**EXCERPTED TEXT**
^^^^

For years ending after October 2, 2016, the trust may designate a principal residence under federal legislation. For the purposes of Québec legislation, no such designation may be made unless it is made with the Canada Revenue Agency, in which case it is automatically deemed to be made.

Under the transitional rules, trusts that do not qualify under the new rules can claim the principal residence exemption on the capital gains accrued until the end of 2016 if:

  • They had a principal residence on December 31, 2016; and
  • They disposed of the principal residence after 2016.

Reduction of the general tax rate for SIFT trusts

As of 2017, the general corporation tax rate is being gradually reduced. The current rate of 11.9% is reduced to 11.8% in 2017, 11.7% in 2018, 11.6% in 2019 and 11.5% in 2020. The rate reductions take effect on January 1 of each year.

A SIFT trust that has an establishment in Québec must calculate the non-deductible allocations amount and allocate the amount to its beneficiaries as an eligible dividend (see Schedule E of the Trust Income Tax Return). It must also pay income tax on the taxable distributions amount at the same tax rate as corporations.

For more information, see Specified Investment Flow-Through Trust.

Partial increase in the rate of the tax credit for donations and gifts

As of 2017, the total amount of the tax credit for donations and gifts that a trust other than a graduated rate succession or a qualified disability trust can claim for a taxation year is equal to:

  • 20% of the lesser of $200 and the trust's total eligible donations and gifts for the year; and
  • 25.75% of the amount by which the trust's total eligible donations and gifts for the year exceeds $200.

The total amount of the tax credit for donations and gifts that a graduated rate succession or a qualified disability trust can claim for a taxation year is equal to:

  • 20% of the lesser of $200 and the trust's total eligible donations and gifts for the year;
  • 25.75% of the lesser of the following amounts:
    • The amount by which the trust's total eligible donations and gifts for the year exceeds $200,
    • The amount by which the trust's total income for the year (line 99 of the return) exceeds the threshold of the fourth income tax bracket for the year; and
  • 24% of the amount by which the trust's total eligible donations and gifts for the year exceeds the aggregate of $200 and the amount of donations and gifts to which the rate of 25.75% applies.

^^^^

Rows from a dataset
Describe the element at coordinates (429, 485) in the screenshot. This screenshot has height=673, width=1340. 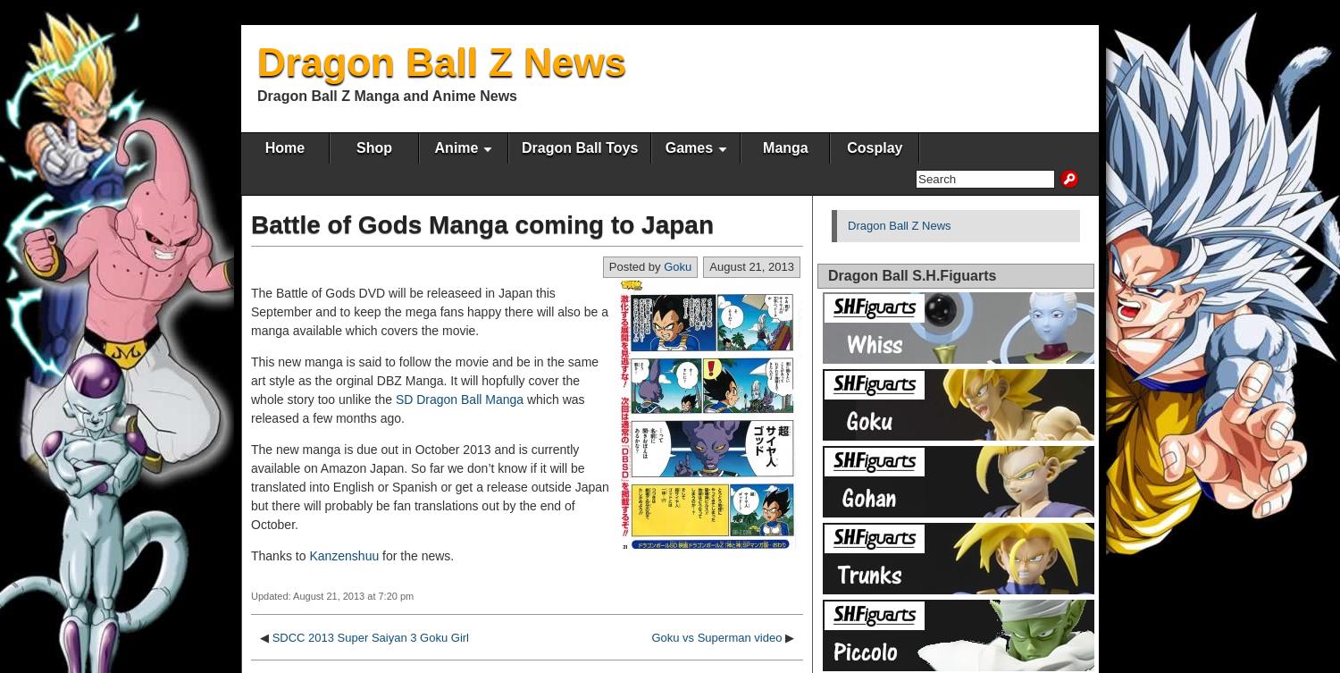
I see `'The new manga is due out in October 2013 and is currently available on Amazon Japan. So far we don’t know if it will be translated into English or Spanish or get a release outside Japan but there will probably be fan translations out by the end of October.'` at that location.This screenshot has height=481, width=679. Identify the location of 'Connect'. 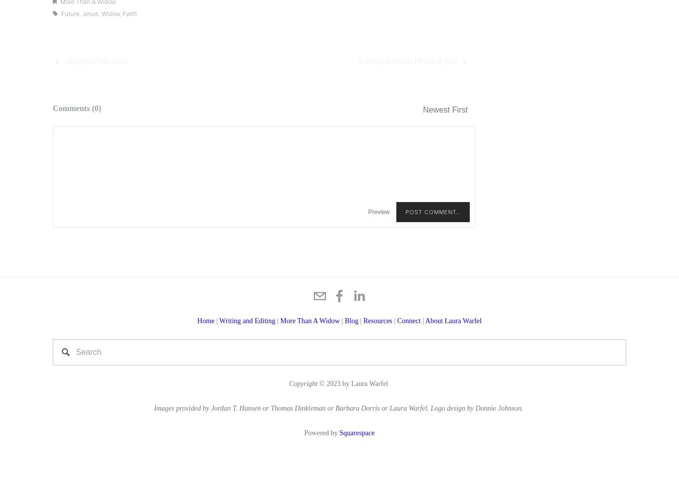
(396, 320).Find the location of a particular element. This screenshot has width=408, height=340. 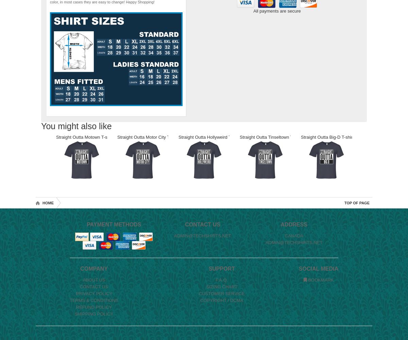

'Company' is located at coordinates (94, 269).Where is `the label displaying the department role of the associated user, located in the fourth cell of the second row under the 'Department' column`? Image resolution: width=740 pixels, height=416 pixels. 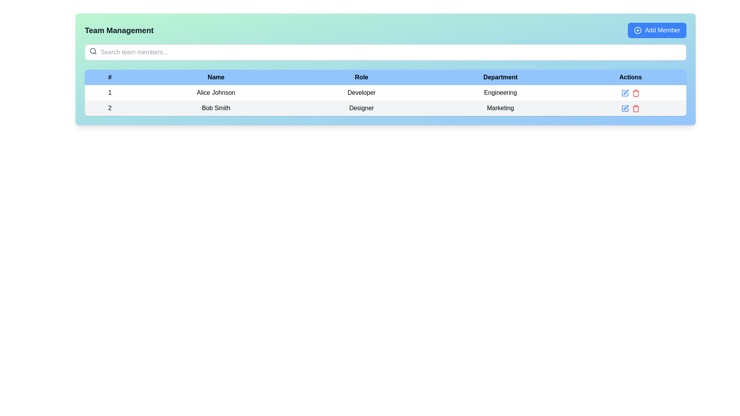
the label displaying the department role of the associated user, located in the fourth cell of the second row under the 'Department' column is located at coordinates (500, 108).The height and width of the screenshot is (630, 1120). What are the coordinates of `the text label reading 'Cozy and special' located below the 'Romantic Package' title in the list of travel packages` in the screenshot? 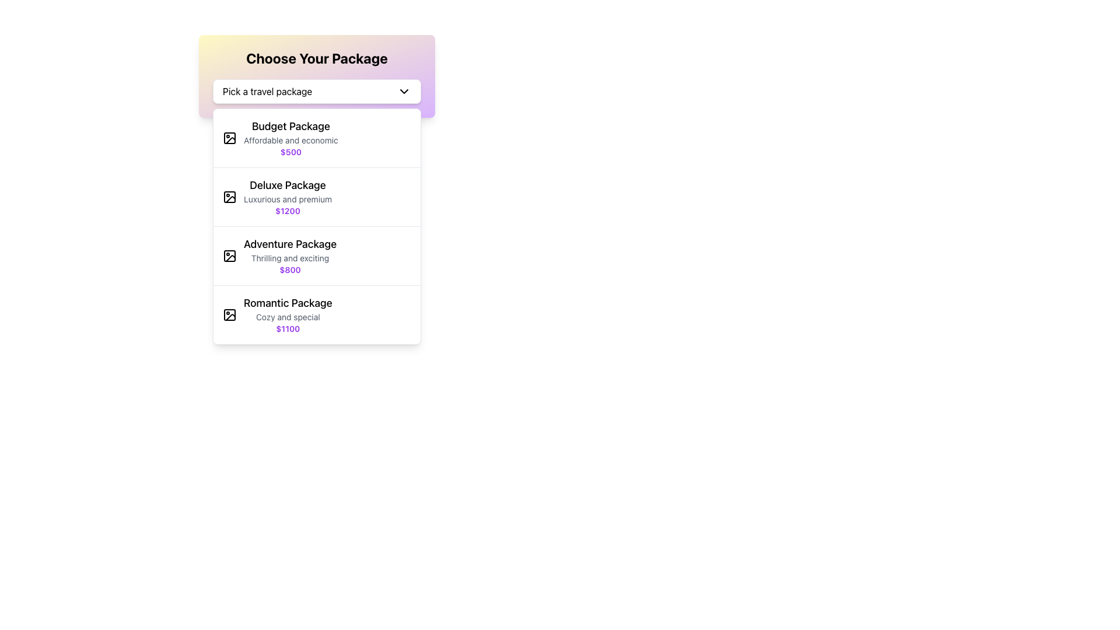 It's located at (288, 317).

^^^^

**TASKS**
- 1) Answer these questions using the excerpt on trust taxation:
(a) What general corporation tax rate applies in 2019?
(b) On what date must a trust have had a principal residence to use the transitional rules?
(c) For a trust other than a graduated rate succession or a qualified disability trust, what rate applies to the portion of eligible donations and gifts above $200?
- 2) Reproduce word for word the stretch of the excerpt on trust taxation from "For years ending" through "1 of each year.".

**THE REPLIES**
- 1)
(a) 11.6%
(b) December 31, 2016
(c) 25.75%

- 2)
For years ending after October 2, 2016, the trust may designate a principal residence under federal legislation. For the purposes of Québec legislation, no such designation may be made unless it is made with the Canada Revenue Agency, in which case it is automatically deemed to be made.

Under the transitional rules, trusts that do not qualify under the new rules can claim the principal residence exemption on the capital gains accrued until the end of 2016 if:

  • They had a principal residence on December 31, 2016; and
  • They disposed of the principal residence after 2016.

Reduction of the general tax rate for SIFT trusts

As of 2017, the general corporation tax rate is being gradually reduced. The current rate of 11.9% is reduced to 11.8% in 2017, 11.7% in 2018, 11.6% in 2019 and 11.5% in 2020. The rate reductions take effect on January 1 of each year.